42. Terjebak?

2.8K 372 14
                                    

Yeri menggerutu pelan. Dalam hatinya ia memarahi sang dosen yang menyuruhnya untuk datang ke kampus di hari minggu ini. Hari minggu yang tadinya akan menyenangkan malah berubah jadi menyebalkan karena sang dosen. Walaupun ia terus saja menggerutu tetapi Yeri sudah siap untuk berangkat menemui sang dosen. Sebelum berangkat Yeri melihat jam tangannya terlebih dahulu dan betapa terkejutnya, ternyata dirinya sudah hampir telat.

"Sial! Bentar lagi telat gue!" Gumamya sedikit panik.

Tanpa basa basi Yeri langsung menyambar kunci mobil yang tergeletak di meja lalu berlari ke luar dari kamarnya.

"Tan mau kemana kok buru-buru banget?" Tanya Dhika yang melihat Yeri seperti tengah terburu-buru. 

Yeri menghentikan larinya sebentar lalu menghampiri Dhika "Gue mau ke kampus dulu ya sebentar. Kalian kalau mau pergi chat gue aja."

Dhika mengangguk patuh membuat Yeri kembali melanjutkan jalannya.

Ghita yang melihat itu tersenyum senang. Yeri tidak ada di rumah, dan itu memudahkan wanita itu untuk memulai rencananya.

"Sepertinya keberuntungan sedang berpihak sama gue." Batin wanita itu.

"Tante Yeri kemana?" Tanya Vano yang baru saja menuruni tangga. Cowok itu sudah berpakaian rapi karena hari ini ia akan pergi ke tempat latihan.

"Ke kampus katanya. Lo udah mau berangkat?"

Vano mengangguk lalu mencomot keripik milik Dhika, "Gue berangkat ya. Gue pulang agak sore kayanya nanti."

"Udah izin sama tante Yeri? Kalau belum lo izin dulu sana."

Vano kembali mengangguk, "Gue udah izin dari semalem. Kalau gitu gue berangkat. Assalamualaikum."

"Waalaikum salam. Hati-hati, Van."

Setelah kepergian Vano, Dhika memilih kembali ke kamarnya. Akh tidak, ia akan pergi ke kamar kedua adiknya terlebih dahulu sebelum kembali ke kamar. Kedua adiknya masih asik terlelap dibalik selimutnya sampai melewatkan sarapan.
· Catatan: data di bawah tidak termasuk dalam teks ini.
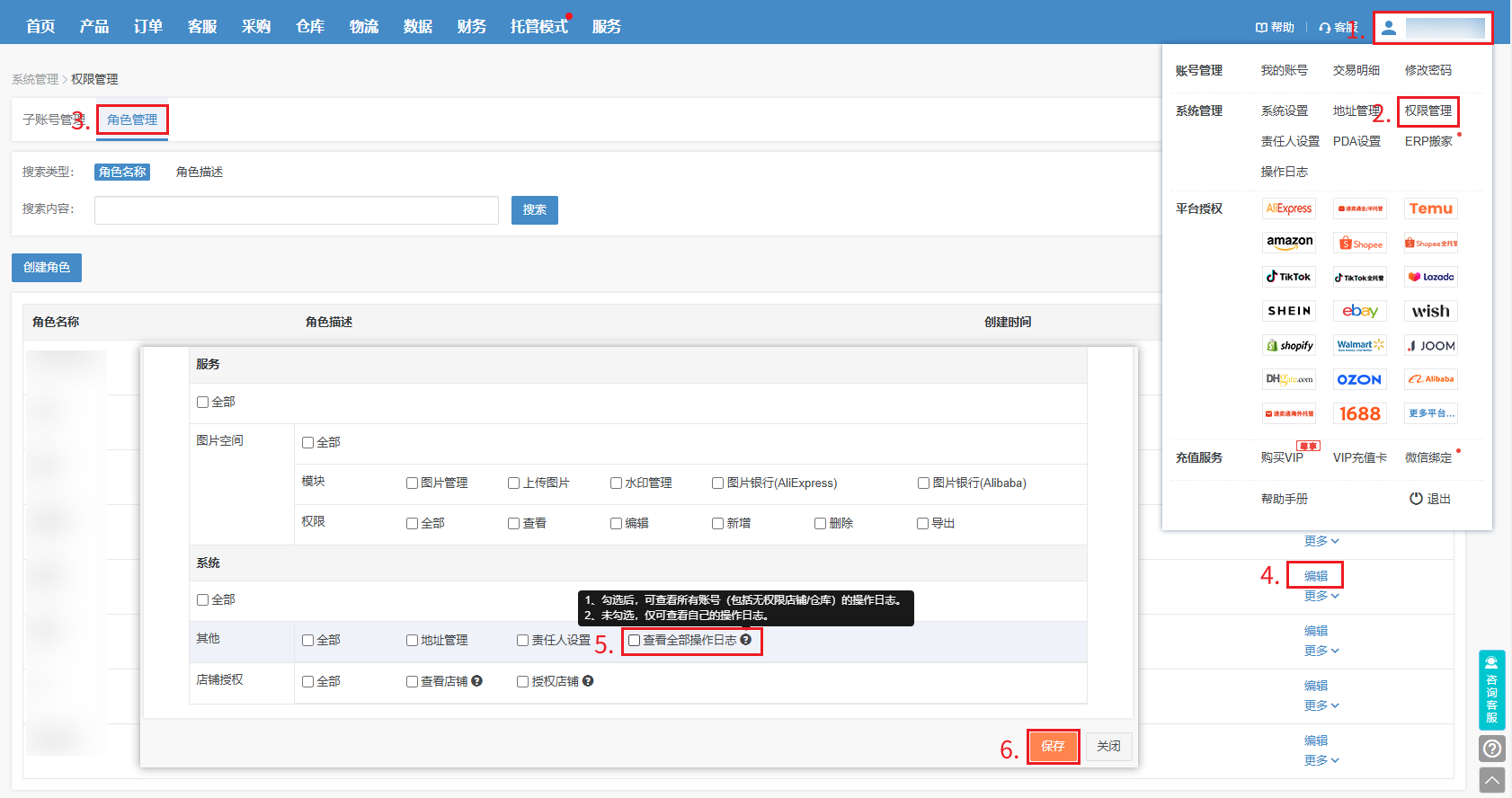Click the 创建角色 button
Image resolution: width=1512 pixels, height=798 pixels.
[47, 268]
Dhika akan membangunkan Naren dan Haikal untuk sarapan terlebih dahulu karena tidak baik kalau mereka sampai skip sarapan.

Dhika memilih masuk ke kamar Naren terlebih dahulu karena Naren sedikit mudah dibangunkan daripada Haikal.

Sebelum masuk ke kamar Naren, Dhika mengetuk pintu beberapa kali. Sudah menjadi kebiasaan baginya sebelum memasuki kamar orang lain ia pasti akan mengetuk pintu beberapa kali.

"Ren bangun." Dhika menyibak selimut yang menutupi tubuh Naren.

Naren tetap tidur tidak terganggu dengan suara Dhika. Memang sangat kebo sekali adiknya itu.

"Naren bangun udah siang lo belum sarapan!" Ucap Dhika sedikit menaikan suaranya. Cowok itu juga menepuk wajah Naren sedikit keras membuat Naren perlahan membuka matanya.

"Apa si, Mas, ganggu aja masih malem juga!" Balas Naren yang masih memejamkan matanya.

Dhika mendengus sebal. Malam katanya. Tidak tau saja kalau sekarang sudah hampir pukul 10 pagi.

"Malem gigi lo ompong! Sekarang udah siang! Cepet bangun!" Dhika menarik kedua tangan Naren membuat cowok itu mau tidak mau langsung membuka matanya dan duduk.

Naren menatap Dhika dengan tajam, "Gue baru tidur tadi subuh, Mas! Biarin gue tidur lagi!" 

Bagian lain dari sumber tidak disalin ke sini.